Because the part that Psyche can never really explain or share is the way it feels the morning after he visits her. The languid happiness of connection. I am allowed to trust my own intuition, too. My third eye is valid and dependable, too - and is acting from more data points than yours. This feeling, of wanting to gambol around in the forest and string flower necklaces for him, is not something I have to set aside in order to find truth - it is part of the truth. 

It isn't the only part. The fear is part, too. And pretending that the fear isn't real is not sustainable, I've been learning. I can't will it away when it comes. I can't logic it away or wallow it away or get it to go away, period. But I can find alternative responses to the fear, that are less drastic, more private, and that permit me a way to practice trusting the ants. Ways that permit me to feel, but still watch for them. To lock myself in a safe room if need be, but without shooting off missiles at people before I do. "What can I do at this moment, to honor and acknowledge this anger and hurt, and to get it outside of myself, without actually turning it loose like zombies or weaponizing it at a person?"

And if I can watch other women's relationships with new eyes, not the eyes of a child who needs to make people get along, or the eyes of a girl afraid for her fellow girl, but the eyes of a heroine, watching her fellow heroine, I can see new things. The disappointment that she feels, but does not allow to overpower her.
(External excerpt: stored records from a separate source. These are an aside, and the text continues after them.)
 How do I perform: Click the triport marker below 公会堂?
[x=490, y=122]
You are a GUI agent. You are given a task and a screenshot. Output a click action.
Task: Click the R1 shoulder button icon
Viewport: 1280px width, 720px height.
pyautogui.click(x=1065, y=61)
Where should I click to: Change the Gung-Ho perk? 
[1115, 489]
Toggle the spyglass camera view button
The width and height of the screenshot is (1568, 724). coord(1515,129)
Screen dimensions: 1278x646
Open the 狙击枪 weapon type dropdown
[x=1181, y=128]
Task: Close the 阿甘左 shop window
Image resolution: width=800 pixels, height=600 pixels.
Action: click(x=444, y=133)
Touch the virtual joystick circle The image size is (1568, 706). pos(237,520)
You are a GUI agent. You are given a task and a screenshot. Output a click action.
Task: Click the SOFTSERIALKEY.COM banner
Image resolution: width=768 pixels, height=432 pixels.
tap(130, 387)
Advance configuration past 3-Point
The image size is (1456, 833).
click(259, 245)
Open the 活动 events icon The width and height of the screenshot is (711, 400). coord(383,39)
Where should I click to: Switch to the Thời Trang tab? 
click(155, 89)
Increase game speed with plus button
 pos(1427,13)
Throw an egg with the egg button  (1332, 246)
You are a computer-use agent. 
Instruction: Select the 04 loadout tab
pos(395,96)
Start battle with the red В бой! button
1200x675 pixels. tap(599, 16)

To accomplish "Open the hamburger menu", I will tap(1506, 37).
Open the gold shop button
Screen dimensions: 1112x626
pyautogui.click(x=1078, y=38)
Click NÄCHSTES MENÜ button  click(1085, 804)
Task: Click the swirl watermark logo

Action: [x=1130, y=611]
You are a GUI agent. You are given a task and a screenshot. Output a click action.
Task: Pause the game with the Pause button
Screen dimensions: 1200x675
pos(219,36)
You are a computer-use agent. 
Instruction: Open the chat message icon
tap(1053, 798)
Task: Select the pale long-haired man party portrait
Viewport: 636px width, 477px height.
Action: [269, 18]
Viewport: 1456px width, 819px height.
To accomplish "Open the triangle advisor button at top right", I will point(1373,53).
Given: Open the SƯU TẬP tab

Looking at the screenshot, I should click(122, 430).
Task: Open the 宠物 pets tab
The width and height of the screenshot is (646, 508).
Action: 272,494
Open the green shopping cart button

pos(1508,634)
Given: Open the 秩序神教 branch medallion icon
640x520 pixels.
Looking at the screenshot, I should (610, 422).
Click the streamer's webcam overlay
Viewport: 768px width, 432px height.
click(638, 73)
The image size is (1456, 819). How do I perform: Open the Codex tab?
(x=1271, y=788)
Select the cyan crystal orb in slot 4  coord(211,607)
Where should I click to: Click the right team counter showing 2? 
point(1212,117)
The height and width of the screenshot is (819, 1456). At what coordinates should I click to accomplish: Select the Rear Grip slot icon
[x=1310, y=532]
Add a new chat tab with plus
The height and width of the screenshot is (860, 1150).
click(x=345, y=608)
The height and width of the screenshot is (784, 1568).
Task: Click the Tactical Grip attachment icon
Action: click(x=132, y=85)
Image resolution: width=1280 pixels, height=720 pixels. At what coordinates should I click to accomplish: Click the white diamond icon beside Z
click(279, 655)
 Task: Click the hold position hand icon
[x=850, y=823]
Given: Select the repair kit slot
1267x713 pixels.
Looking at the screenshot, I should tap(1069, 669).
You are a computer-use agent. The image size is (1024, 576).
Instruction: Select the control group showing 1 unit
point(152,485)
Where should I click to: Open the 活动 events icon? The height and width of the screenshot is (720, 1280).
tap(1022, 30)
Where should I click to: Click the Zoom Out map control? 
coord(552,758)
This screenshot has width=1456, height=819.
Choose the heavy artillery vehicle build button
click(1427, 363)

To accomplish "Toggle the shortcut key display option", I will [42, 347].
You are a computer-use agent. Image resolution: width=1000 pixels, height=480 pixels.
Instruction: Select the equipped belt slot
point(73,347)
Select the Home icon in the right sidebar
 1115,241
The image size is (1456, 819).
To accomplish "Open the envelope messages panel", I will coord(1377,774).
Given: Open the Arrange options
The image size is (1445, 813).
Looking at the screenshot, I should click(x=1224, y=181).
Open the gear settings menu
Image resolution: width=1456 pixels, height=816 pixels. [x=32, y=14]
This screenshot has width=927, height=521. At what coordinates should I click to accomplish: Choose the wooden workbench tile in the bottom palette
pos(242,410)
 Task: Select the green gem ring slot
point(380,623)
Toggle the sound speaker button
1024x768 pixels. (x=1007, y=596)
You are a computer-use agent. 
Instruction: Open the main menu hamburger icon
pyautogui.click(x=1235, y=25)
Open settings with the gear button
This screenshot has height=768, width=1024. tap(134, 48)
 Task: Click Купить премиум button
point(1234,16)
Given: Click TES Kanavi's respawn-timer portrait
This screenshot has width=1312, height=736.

The weighing she does between her feelings of anger and resentment and rejection, and the decision she makes to love, to listen, to understand, to choose patience and forgiveness and to respond with gifts of tenderness. Not perfectly - not as some strange saint. But as herself, with all her usual edges - and yet, a clear and conscious decision to act with grace. To trust, not just him, but her intuition of him, her choice to open herself, her ability to be ok despite his shortfall. To trust her ants.

And the magic, as an observer, to see this unfold, and to see a graceful response from the hero. Not gallant, not storybook - but a response of a human recognizing grace and returning it.

I can do this, too. I can be my graceful self, instead of my Medusa self. Grace is not a weakness. The grace is a choice, carefully considered and selected from all of your options. It is a gift from strength, because you have it to give, because you aren't in need, because you will need to rely on someone else's grace another time when you do not have reserves of strength.

And maybe the question to ask is not, "Am I ok with this?" and certainly not "What is the worst that can happen if I let this go?" but rather "Where am I, right this moment? How am I, right this moment? I think I am probably ok, despite this. Is this true? Can I leave this for the ants? Can I trust them?"

Because if I can trust the ants, I am free to act with grace instead of panic. I can enjoy the breath in my lungs as I watch them sort the grains, and make order out of my emotional disaster. And perhaps when it comes time to speak, I can speak both with sincerity and strength and with tenderness and compassion, and I will not have to make the compromise that breaks my soul.